Si les plus vieux s’occupent de son entretien, ce sont les élèves du 1er cycle du primaire qui font des ateliers aux jardins. Janic Grondin offre des ateliers clé en main pour les enseignants. Par exemple, les élèves de 3e année étudiaient récemment les céréales. Janic Grondin et une autre mère biologiste ont fait planter des semences de soya, d’avoine, d’orge et de blé. « Chaque semaine ils peuvent constater l’évolution », dit-elle. Ces ateliers sont menés durant les heures de classe et permettent d’étudier autrement les notions du programme.

Le légume réhabilité 

Un jardin peut aider les élèves à intégrer les notions du cursus régulier, explique Éric Beauchemin, directeur scientifique et formation du laboratoire sur l’agriculture urbaine de l’UQAM. Des recherches aux États-Unis effectuées dans des communautés afro-américaines démontrent que les jardins ont des effets positifs sur l’alimentation. Les effets sont notables sur les choix alimentaires de la famille directe et élargie des enfants. Cela permet notamment de réduire l’obésité.

La perception des légumes et des fruits changent. Selon Janic Grondin, ça encourage les enfants à en manger. L’effet de groupe en classe incite les enfants à essayer et à goûter. « J’ai fait un smoothie vert [dans  une classe] à la bettacarde et j’en ai manqué! », dit-elle.
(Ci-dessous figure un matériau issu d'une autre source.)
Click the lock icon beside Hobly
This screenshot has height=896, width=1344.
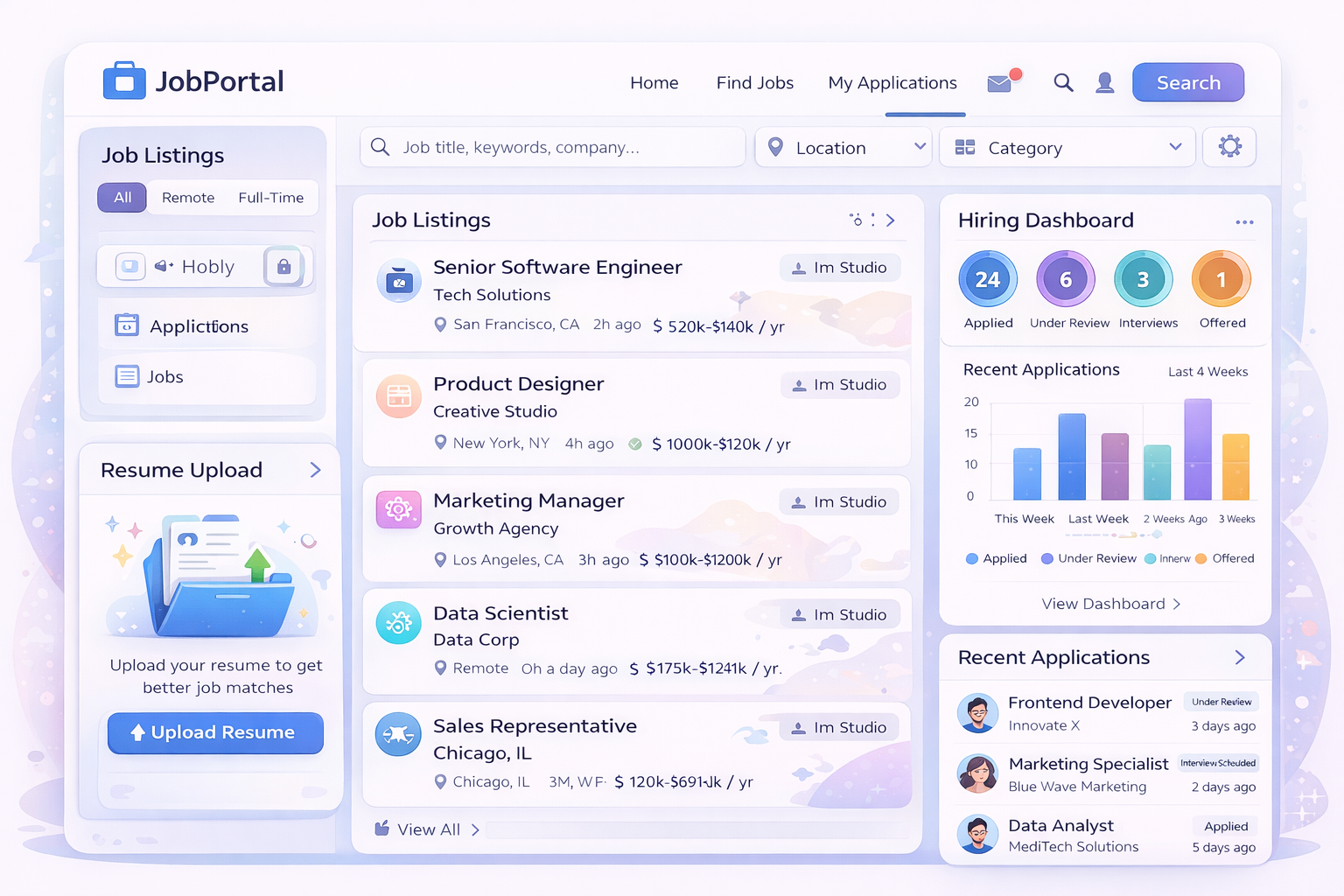(x=284, y=267)
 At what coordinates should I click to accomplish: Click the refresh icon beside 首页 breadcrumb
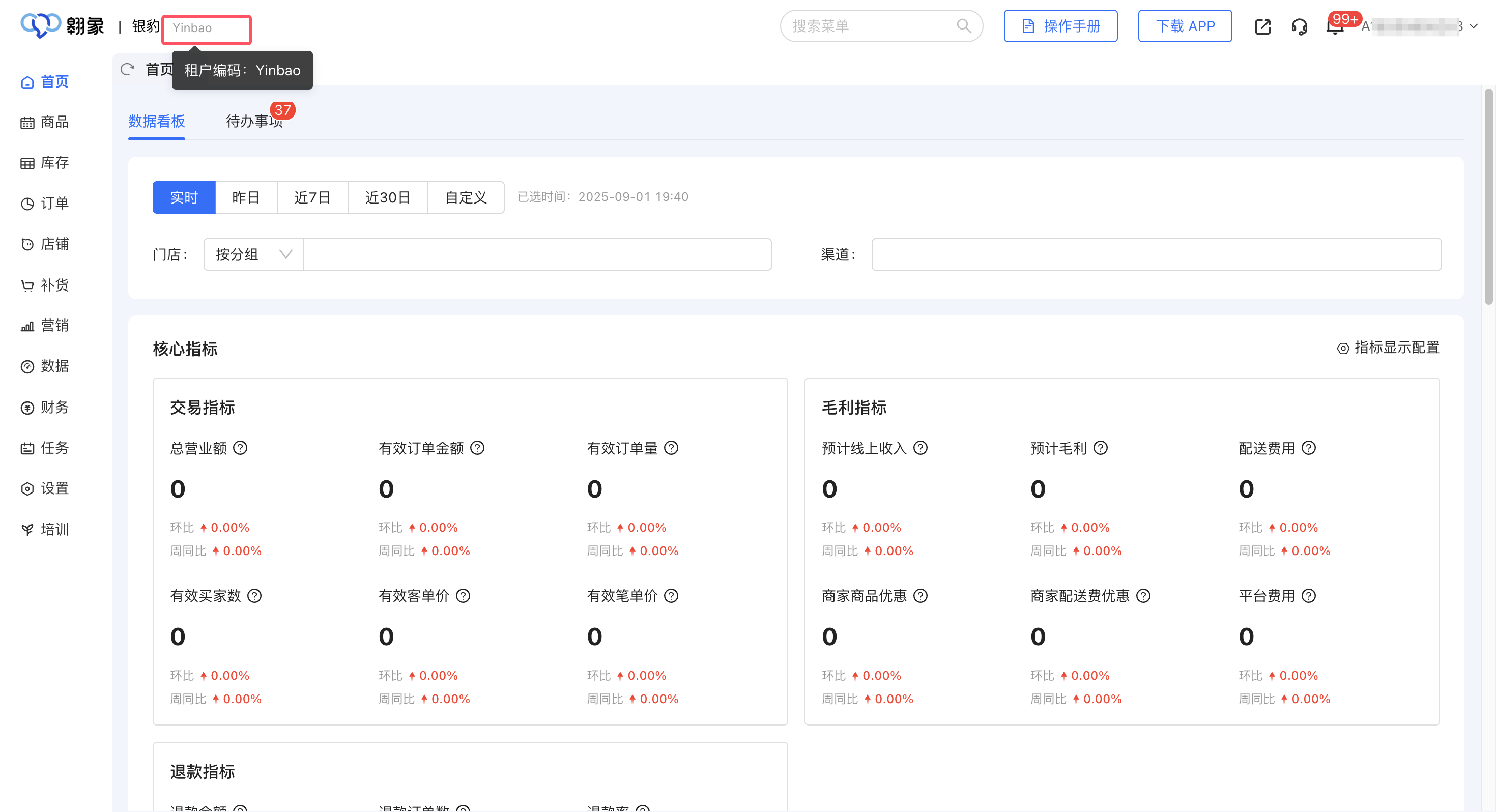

Des jardins pédagogiques partout au Québec

Les besoins ne se ressentent pas seulement en milieu urbain. À Montréal on trouve une vingtaine de jardins pédagogiques. Il existe aussi des initiatives en régions. Par exemple, l’OSBL Croquarium est présent dans plus de 1200 milieux de l’enfance à travers le Québec. Ou encore, dans la région de l’Outaouais des projets de jardins sont mis en branle dans 12 écoles depuis 2015.

Selon Catherine Gingras, ce n’est pas parce qu’un enfant vit en banlieue ou en campagne qu’il a un contact avec l’agriculture. « Il y a tellement d’enfants qui habitent la banlieue, qui ont un beau gazon parfait mais qui n’ont jamais vu un légume pousser de leur vie parce qu’ils vivent dans un environnement aseptisé », explique-t-elle.

Aux États-Unis, l’État subventionnait jusqu’à récemment les initiatives de jardins dans les écoles, rappelle le directeur Éric Duchemin. Des milliers de projets ont donc vu le jour chez nos voisins du sud. Au Québec, il n’y a pas de tel programme de soutien pour ces initiatives. Éric Duchemin espère qu’avec le nouveau laboratoire d’agriculture urbaine, le financement gouvernemental de ces projets dans le milieu scolaire pourrait se réaliser.